At Brainalyzed we have the vision to open up the possibilities of AI to every organization, by significantly lowering the barriers of entry for this fascinating technology. Selection of training data from heterogenous sources, feature engineering, hyperparameter-tuning, model deployment and maintenance have long been a major inhibitor for AI adoption.
With Brainalyzed INSIGHT we introduce the first distributed learning software for Artificial Swarm Intelligence (ASI) that gives banks an all-in-one solution for AI development to reduce cost and increase efficiency of portfolio decisions. The software is a self-serving platform that is driven by the combined mighty forces of multi-objective optimization and state-of-art deep learning technology to strike an unparalleled balance of AI fidelity and AI creation simplicity.
Optimization of inputs and network architecture
Traditional learning approaches require that model inputs for the training are fixed in advance. This method requires a hypothesis that a given data parameter has added value for the prediction. However, for complex systems, human intuition is a poor guide, resulting in reduced AI performance due to missing inputs or increased numerical noise from unnecessary data points. Brainalyzed Insight ensures that only the relevant inputs are used in the resulting AI swarm. Furthermore, within the training process, the network architecture is adapted to best fit the prediction problem as well as the data available. This effectively prevents the overfitting of the AI models in cases where only a small data set exists.
Artificial Swarm Intelligence
The actual prediction is based on a whole swarm of AIs that have proven to be optimal in terms of the selected performance parameters during optimization. A performance parameter is a metric that the user can define to distinguish a good model from a bad model. One has the option to define a variety of metrics to describe the prediction problem. For example, the minimization of false positive and false negative rates can be chosen as independent performance parameters for a classification. Each member of the AI Swarm is therefore unique in its combination of architecture, input and, of course, neuron weights. This improves prediction stability and diversification.

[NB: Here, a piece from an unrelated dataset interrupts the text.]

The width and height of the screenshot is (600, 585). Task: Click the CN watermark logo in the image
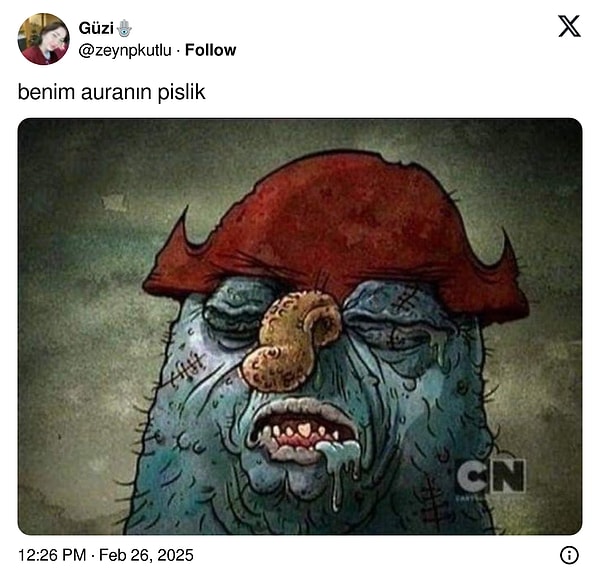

AI Swarm adjustment in real time
The operational AI Swarm initially consists of all AI models that are chosen by the user or best represent the selected performance parameters. However, the real time performance is not only monitored for these initial models, but also for the near-optimal models of the AI Academy. If the prediction performance of the AI Swarm deteriorates, poorly performing models of the initial swarm will be exchanged with those of the AI Academy.
Pre-built use cases for the financial industry
Brainalyzed Insight includes pre-built use cases for the finance industry, developed in collaboration with industry experts. In this way, we ensure that customers can immediately use the best practice for standard applications and start model training. The final AI Swarms enable the customer to reduce the time for manual data analysis, take decisions based on data, or run processes completely automated.